Архидиакон обернулся, и его враждебность быстро сменилась чем-то вроде скорби. Затем вернулся гнев, и пастырь толкнул Найро за порог:

— Прочь!

— Что с ним?

Кор Фаэрон понизил голос до резкого шепота:

— Он общается с Единым. Оставь нас! И молчи об этом, а не то я наплюю на братскую любовь и повешу твою шкуру на мачту вместо флага!

Перед носом слуги захлопнулась дверь. Через секунду из-за нее донесся низкий приглушенный стон; почти тут же неразборчиво заговорил жрец, успокаивая ученика. Старик в растерянности зашагал по коридору, не зная, что и думать.

2 5 4

Картина мучений такого могучего, такого полного жизни существа, как Лоргар, приводила в ужас. Носитель Слова, плотно зажмурившись и стиснув челюсти, раскачивался на кресле, сжимая виски ладонями.
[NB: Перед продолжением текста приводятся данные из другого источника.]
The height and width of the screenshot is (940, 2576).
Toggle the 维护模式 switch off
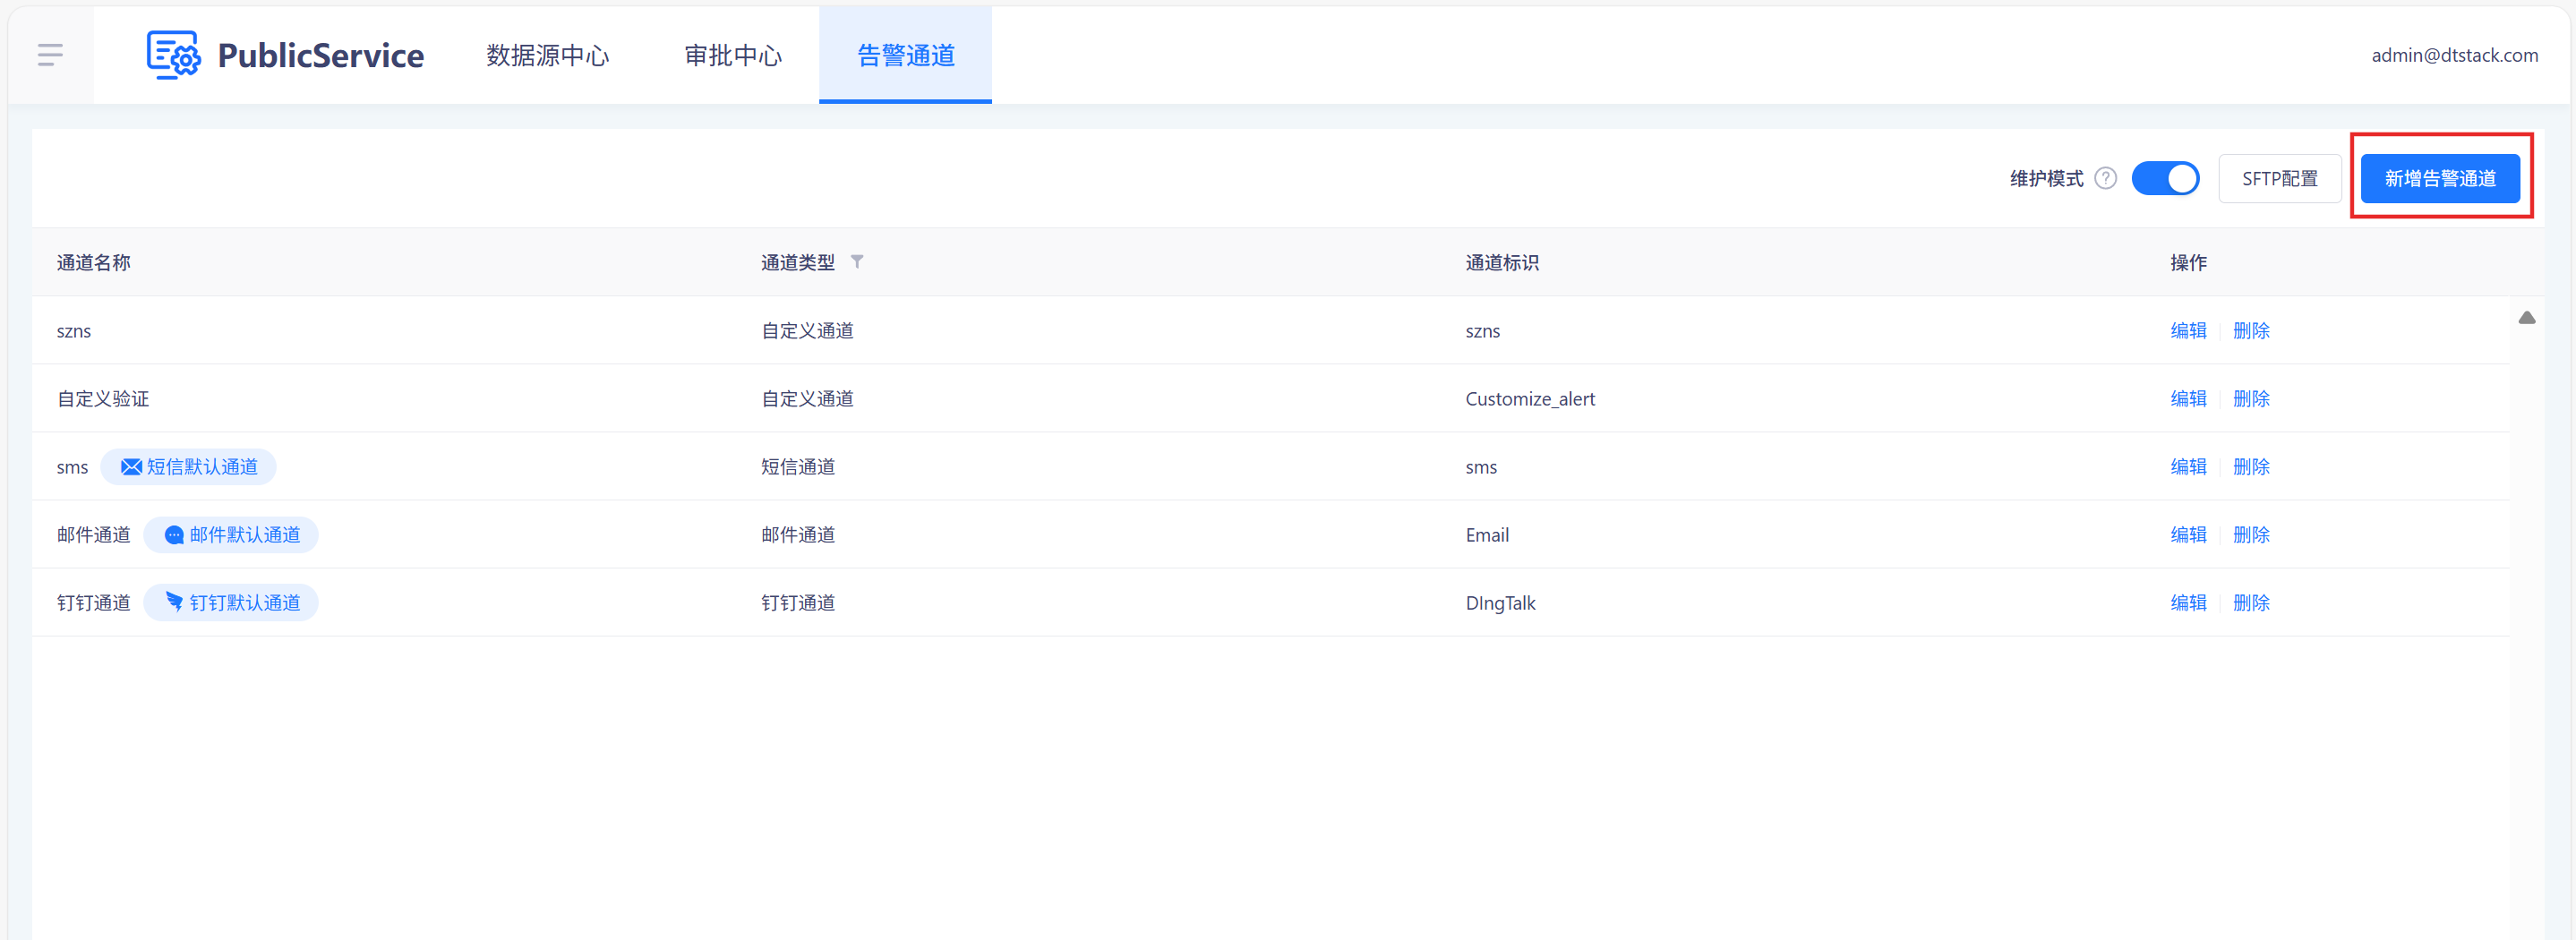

Кор Фаэрон бездумно лепетал какие-то нечленораздельные фразы, надеясь, что аколит услышит их. Пастырь старался хоть как-то помочь великану, поддержать его, но казалось, что Силы загоняют в мозг парня раскаленные гвозди.

«Это испытание, — напомнил себе жрец. — Успеха можно добиться, лишь преодолев невзгоды. Страдания — монеты, коими смертные платят пошлину на дороге к бессмертию».

Охнув в последний раз, Лоргар выпрямился и открыл глаза. Его взгляд по-прежнему был мутным, отсутствующим. Следом аколит расплылся в тонкой улыбке, такой заразительной, что архидиакон невольно ухмыльнулся в ответ. За муки Носителя Слова вознаграждали наслаждением, и в этот раз, похоже, оно оказалось даже сильнее обычного.